[Opening Given entries section]

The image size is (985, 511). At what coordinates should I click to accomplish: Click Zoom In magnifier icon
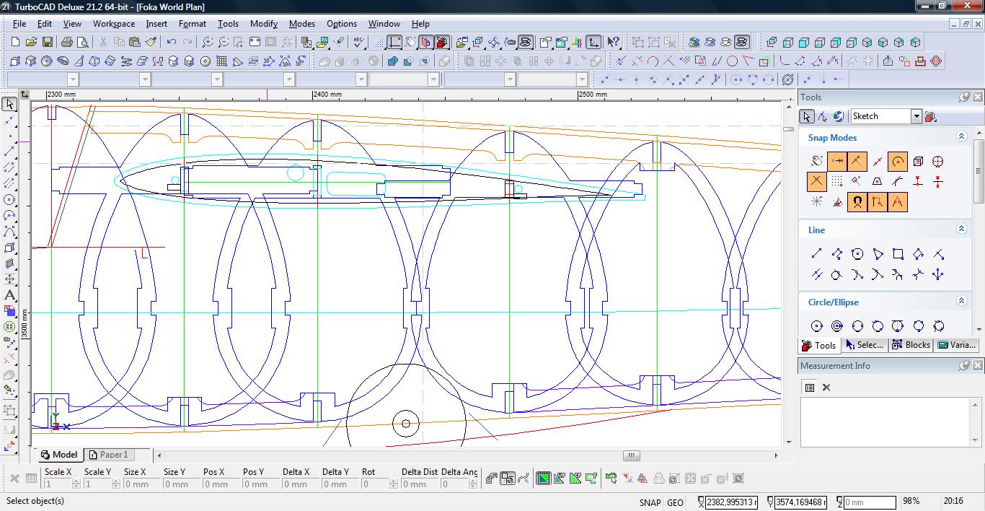point(207,43)
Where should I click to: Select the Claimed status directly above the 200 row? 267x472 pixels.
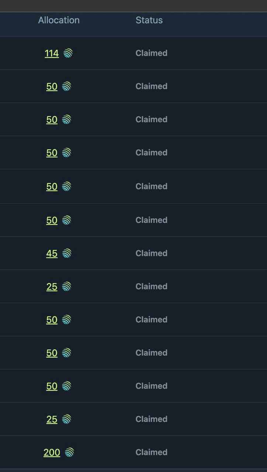point(151,419)
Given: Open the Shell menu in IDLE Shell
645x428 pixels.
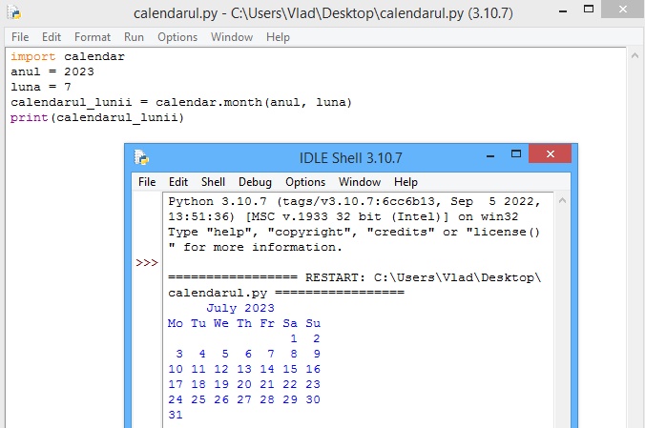Looking at the screenshot, I should [x=213, y=182].
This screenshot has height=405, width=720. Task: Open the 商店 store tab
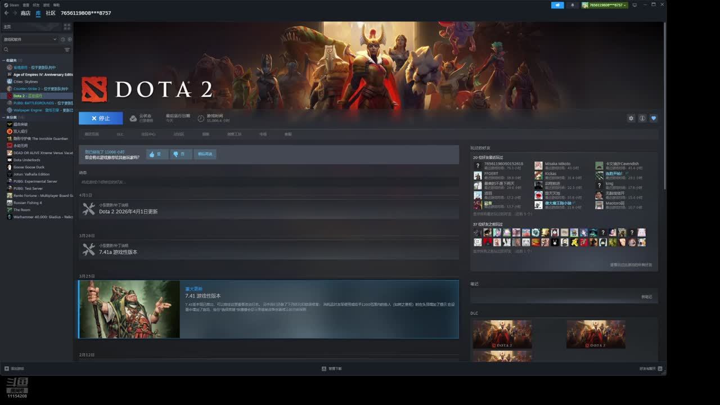[x=25, y=13]
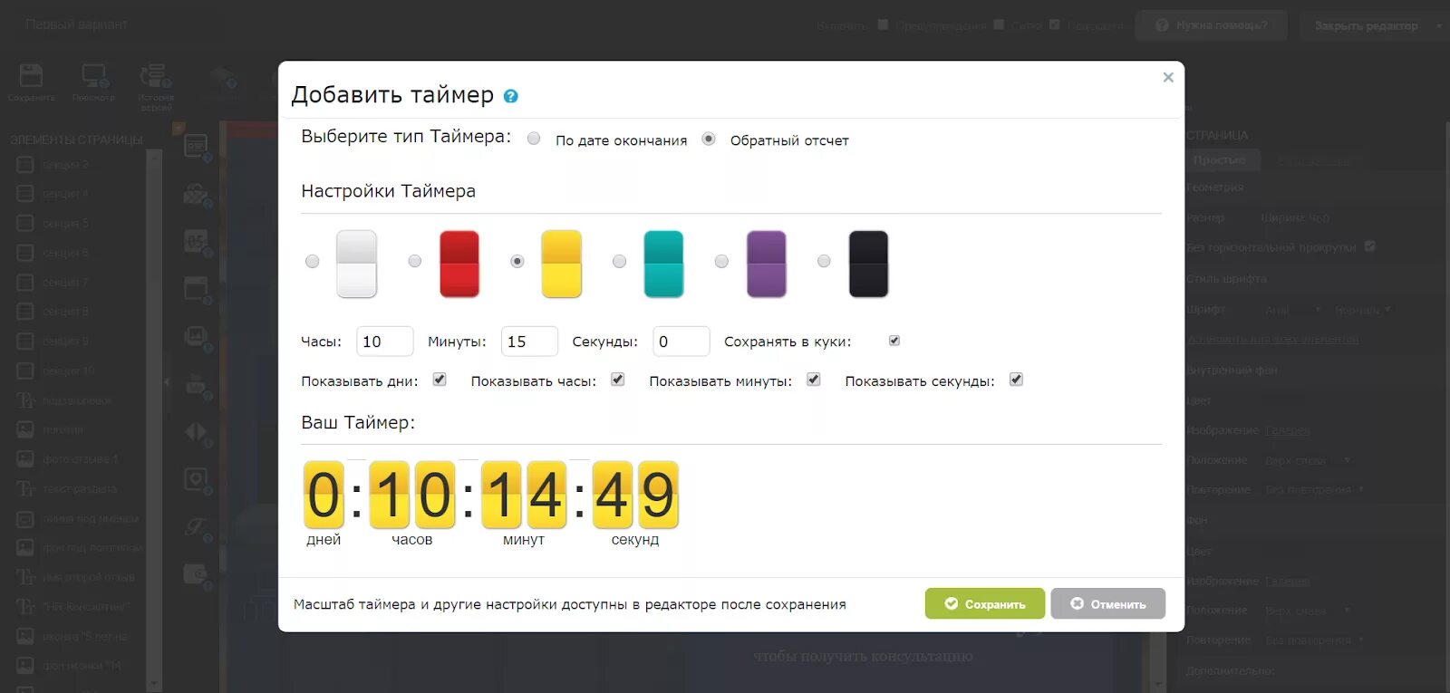This screenshot has height=693, width=1450.
Task: Select the white timer style swatch
Action: pyautogui.click(x=356, y=264)
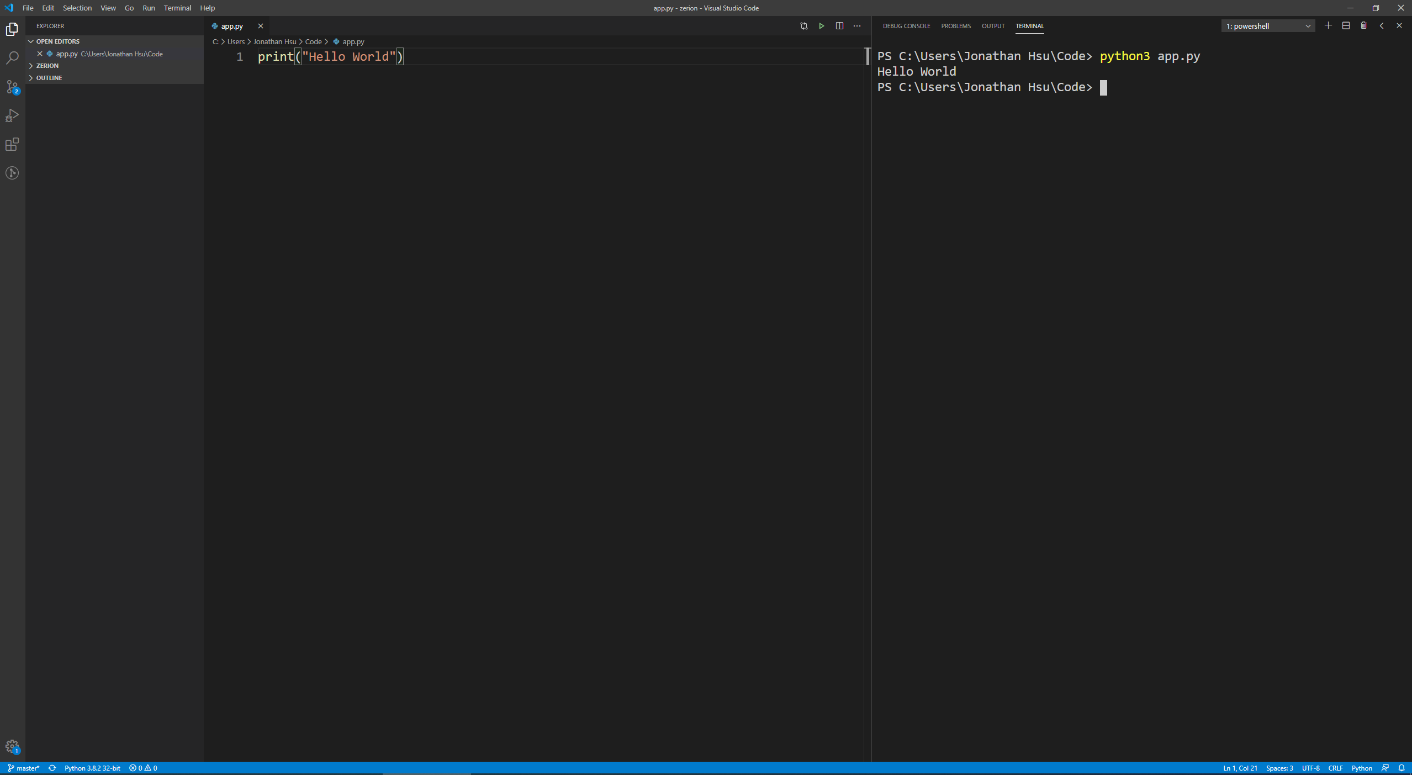1412x775 pixels.
Task: Open the powershell terminal selector dropdown
Action: 1268,26
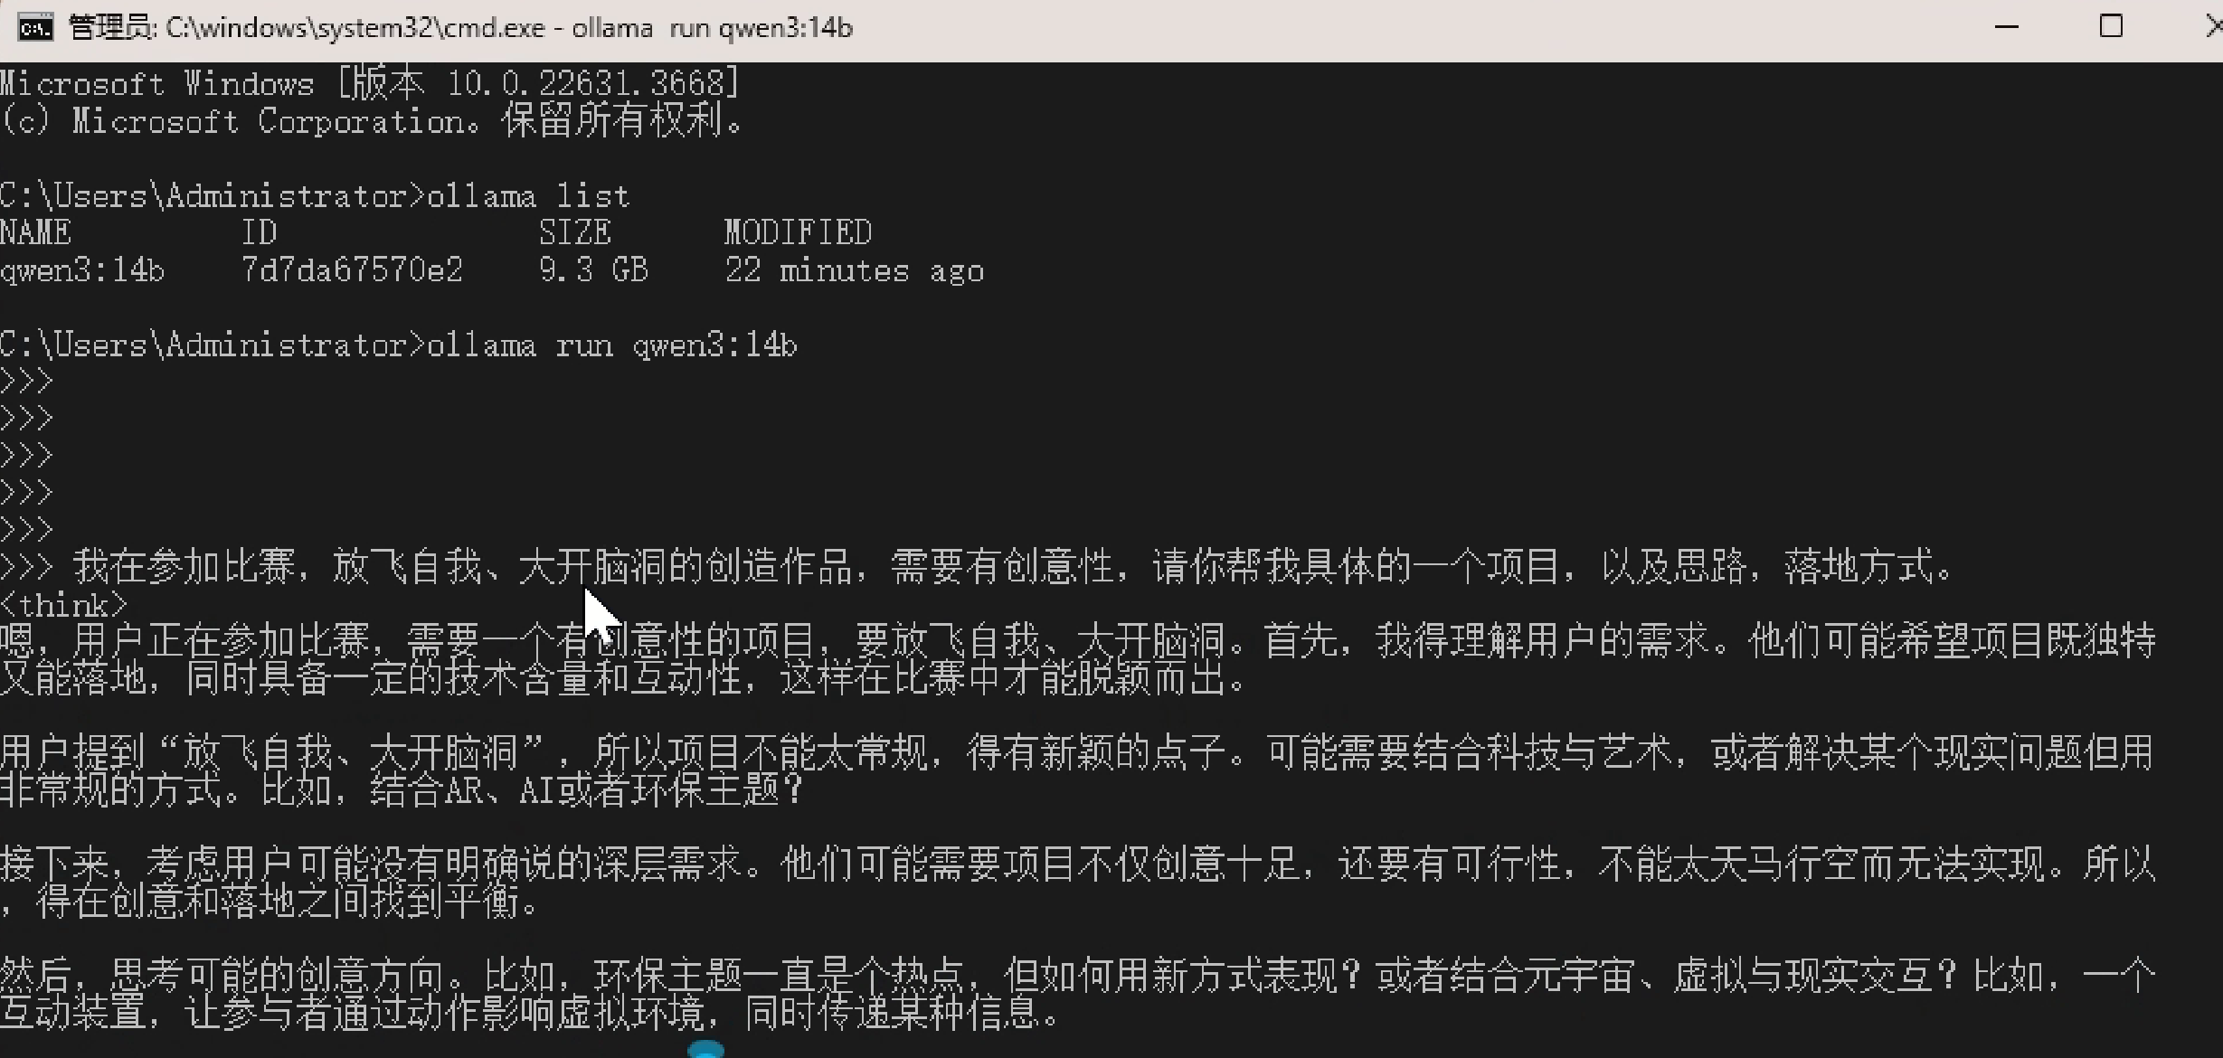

[Closing Given entries section]

→ **What is expected**
Reproduce only the lines between the line with "645x428 pixels." and the final line of the records, both included, so that the copy matches them exactly and contains no pictures.

→ **Result below**
645x428 pixels.
Looking at the screenshot, I should [x=213, y=182].
This screenshot has height=405, width=720. Task: Open the 商店 store tab
[x=25, y=13]
This screenshot has height=693, width=1450.
Task: Select the white timer style swatch
Action: pyautogui.click(x=356, y=264)
1412x775 pixels.
Task: Open the powershell terminal selector dropdown
Action: 1268,26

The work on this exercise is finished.